## What you should do
Print exactly the lines from the one containing "The image size" through the last line of the entries below; the pictures stay out of the copy.
*** Opening Input data ***
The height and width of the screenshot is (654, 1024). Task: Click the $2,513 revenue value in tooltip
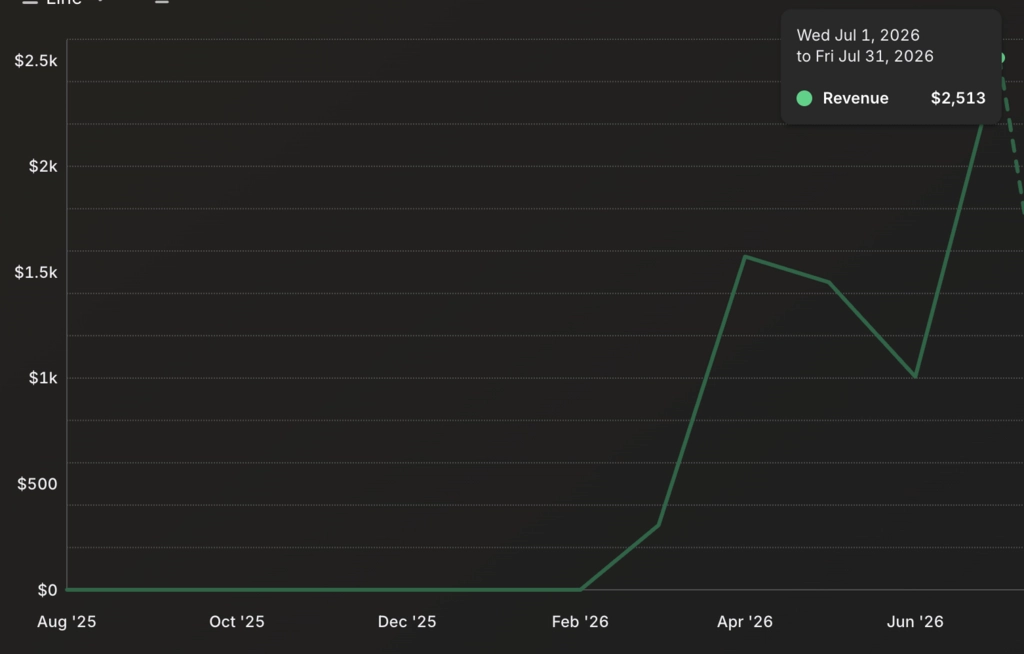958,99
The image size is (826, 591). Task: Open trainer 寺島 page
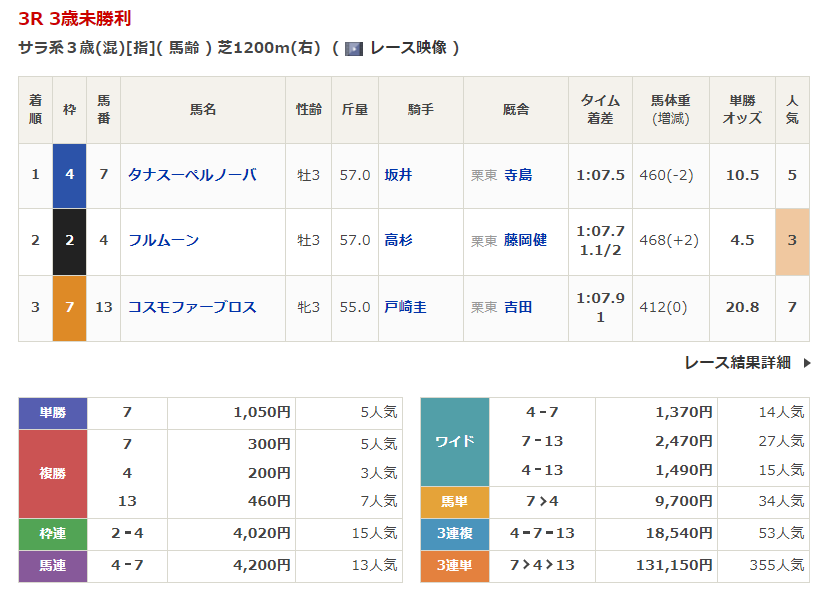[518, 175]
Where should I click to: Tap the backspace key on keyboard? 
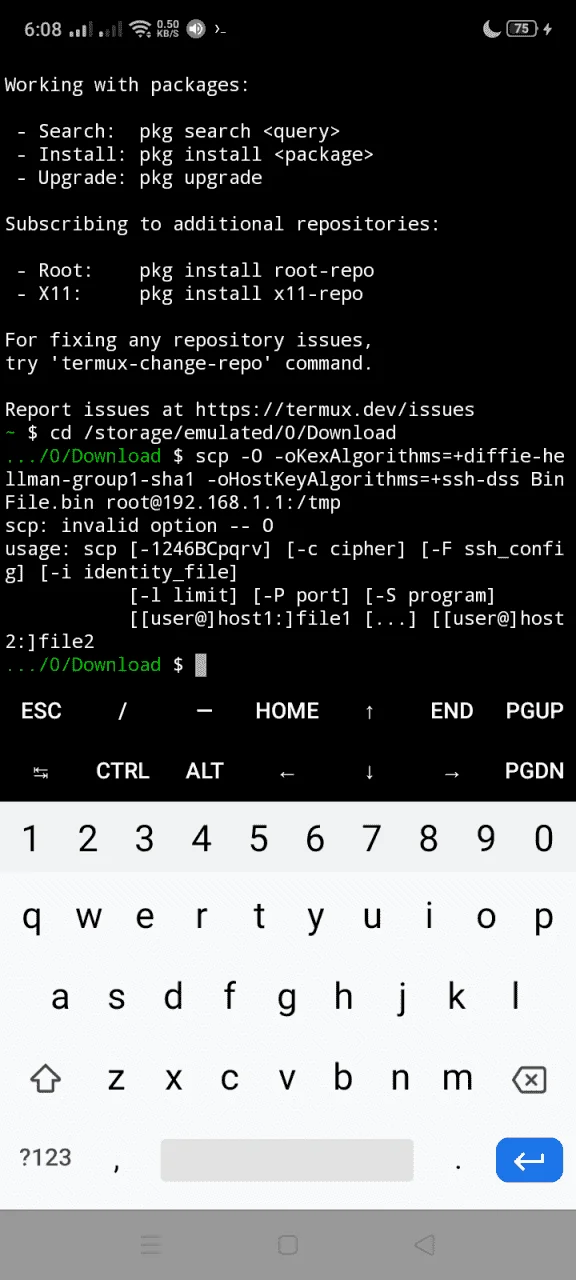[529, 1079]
*** Closing Input data ***
## Response
The image size is (826, 591). Task: Open trainer 寺島 page
[518, 175]
Where should I click to: Tap the backspace key on keyboard? 
[529, 1079]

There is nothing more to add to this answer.